Transcribe the lines below exactly, beginning with the line that holds "The height and" and ending with the final line, both included. Pictures are to be left out.

■ Source data
══════════════════════════════
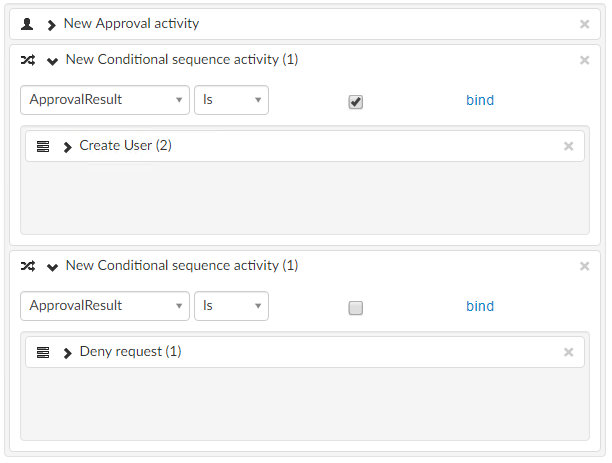Expand the New Approval activity chevron
This screenshot has width=612, height=463.
[x=51, y=24]
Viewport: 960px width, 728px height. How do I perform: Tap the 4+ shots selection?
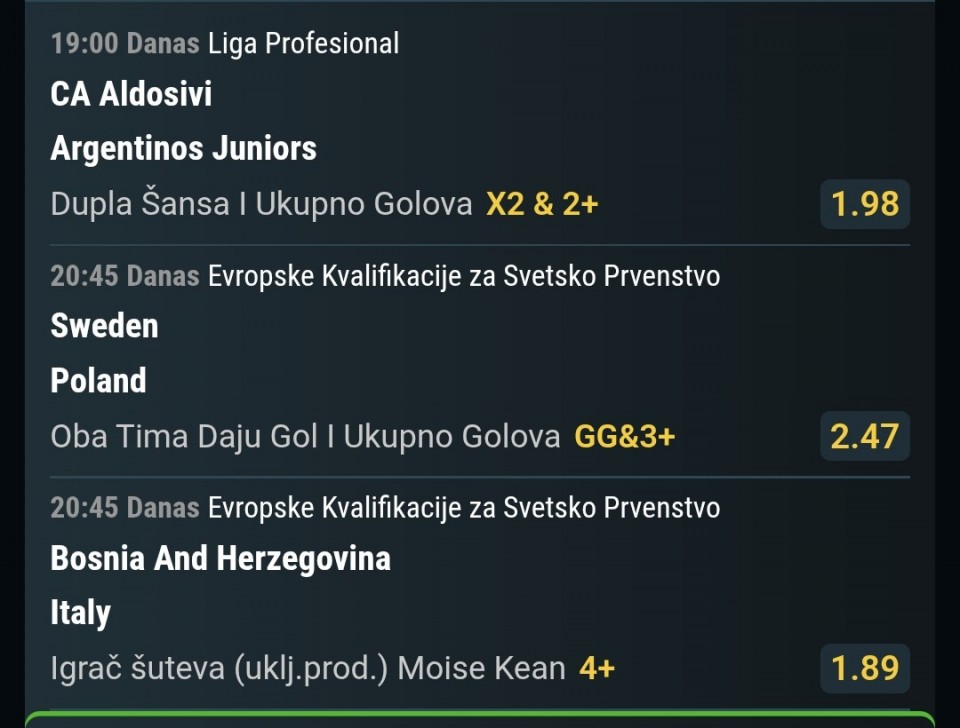596,668
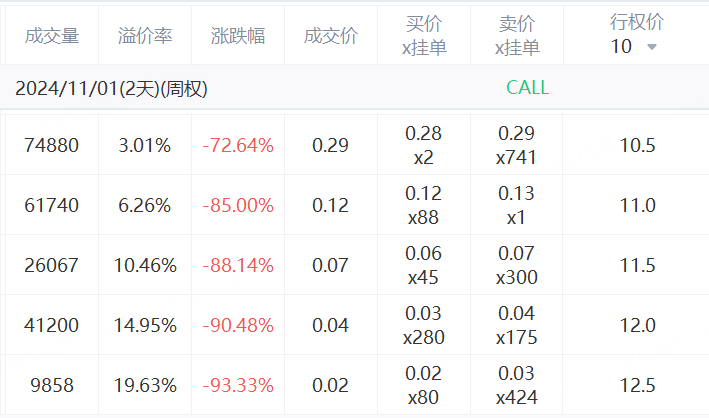Image resolution: width=709 pixels, height=418 pixels.
Task: Click the 溢价率 column header
Action: tap(145, 36)
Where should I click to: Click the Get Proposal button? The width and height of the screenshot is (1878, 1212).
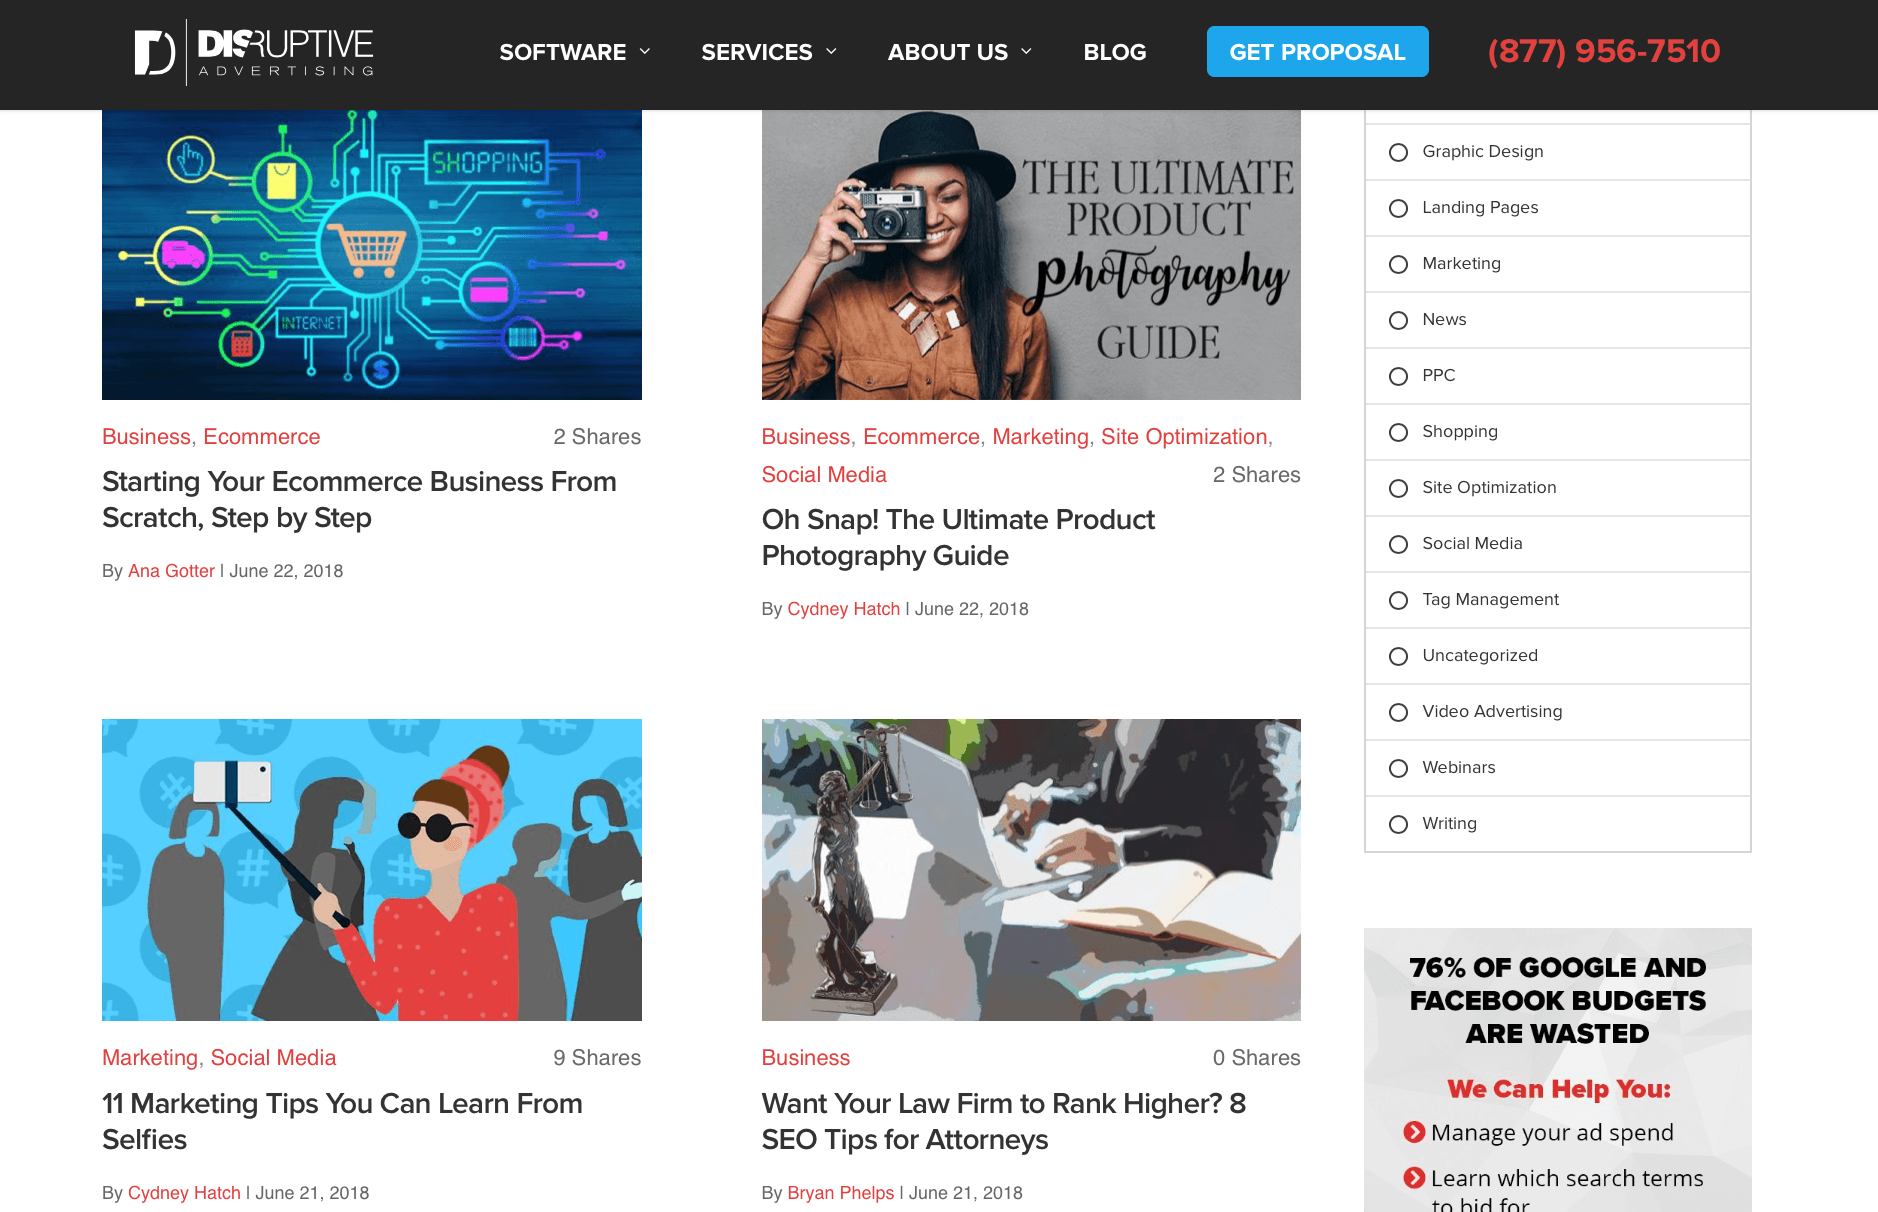click(1317, 52)
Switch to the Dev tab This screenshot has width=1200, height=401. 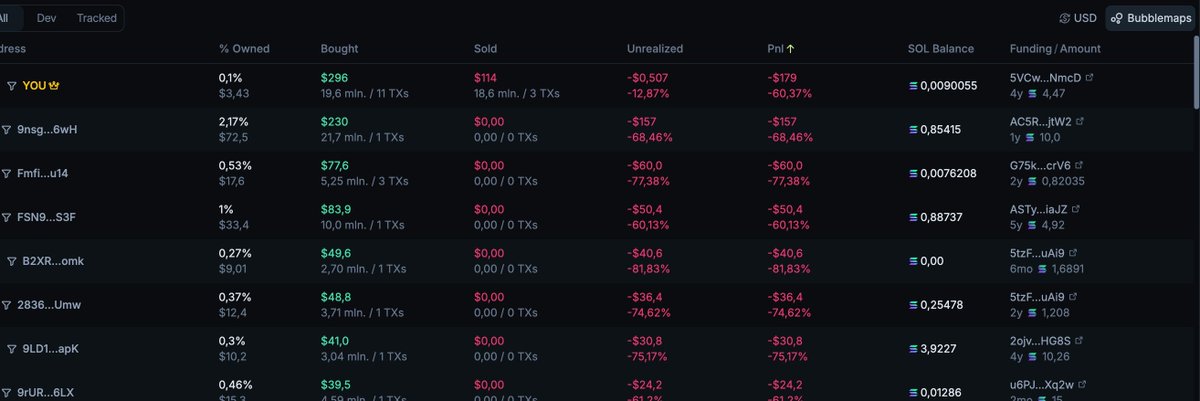pos(46,18)

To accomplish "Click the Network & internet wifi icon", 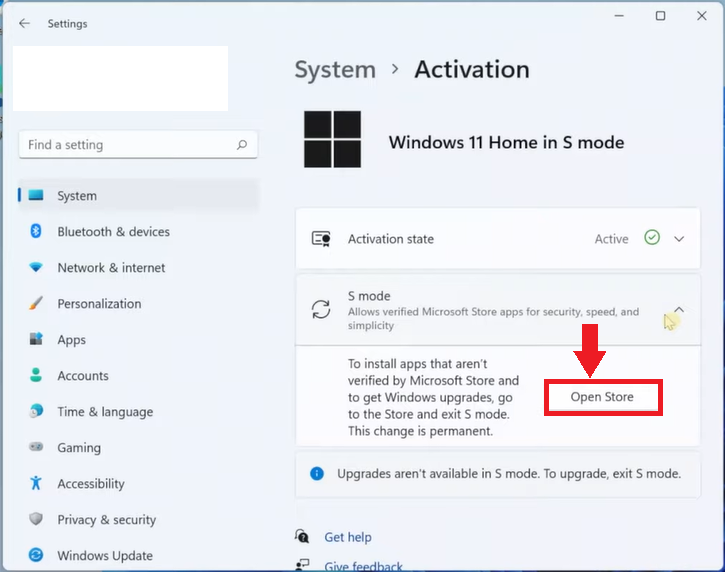I will (x=36, y=268).
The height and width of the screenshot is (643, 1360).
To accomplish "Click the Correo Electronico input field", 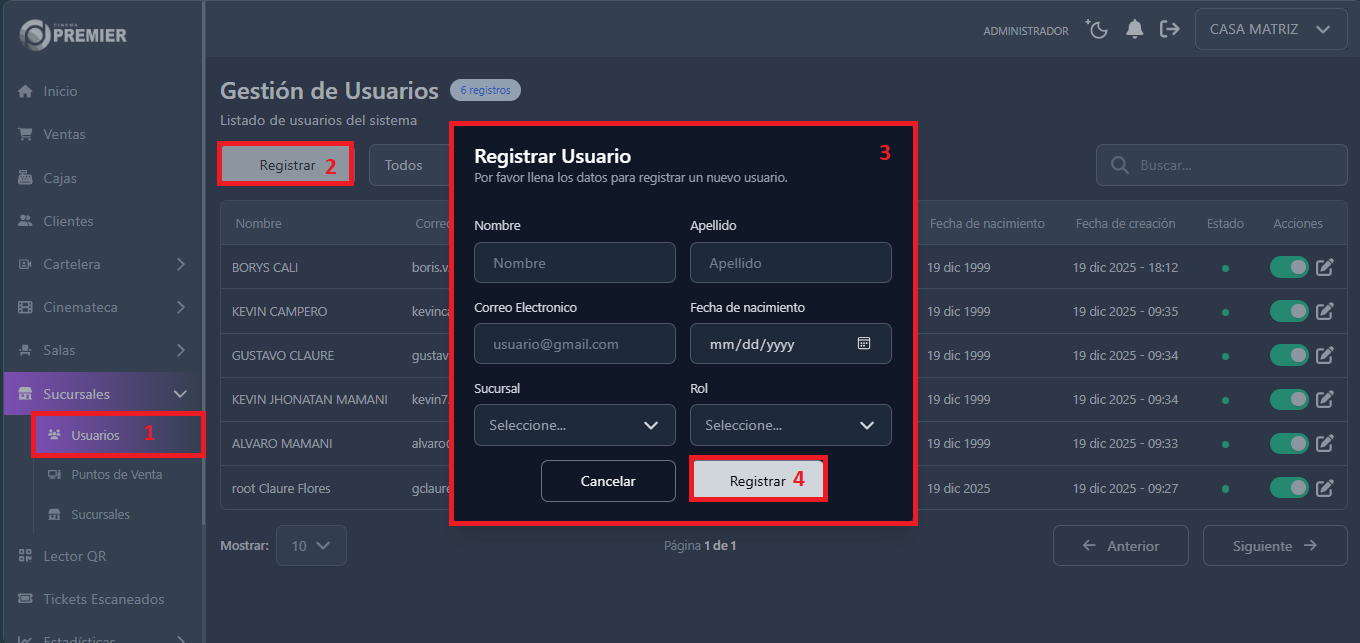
══════════════════════════════
■ WRITTEN RESPONSE
The height and width of the screenshot is (643, 1360).
To accomplish "Click the Correo Electronico input field", 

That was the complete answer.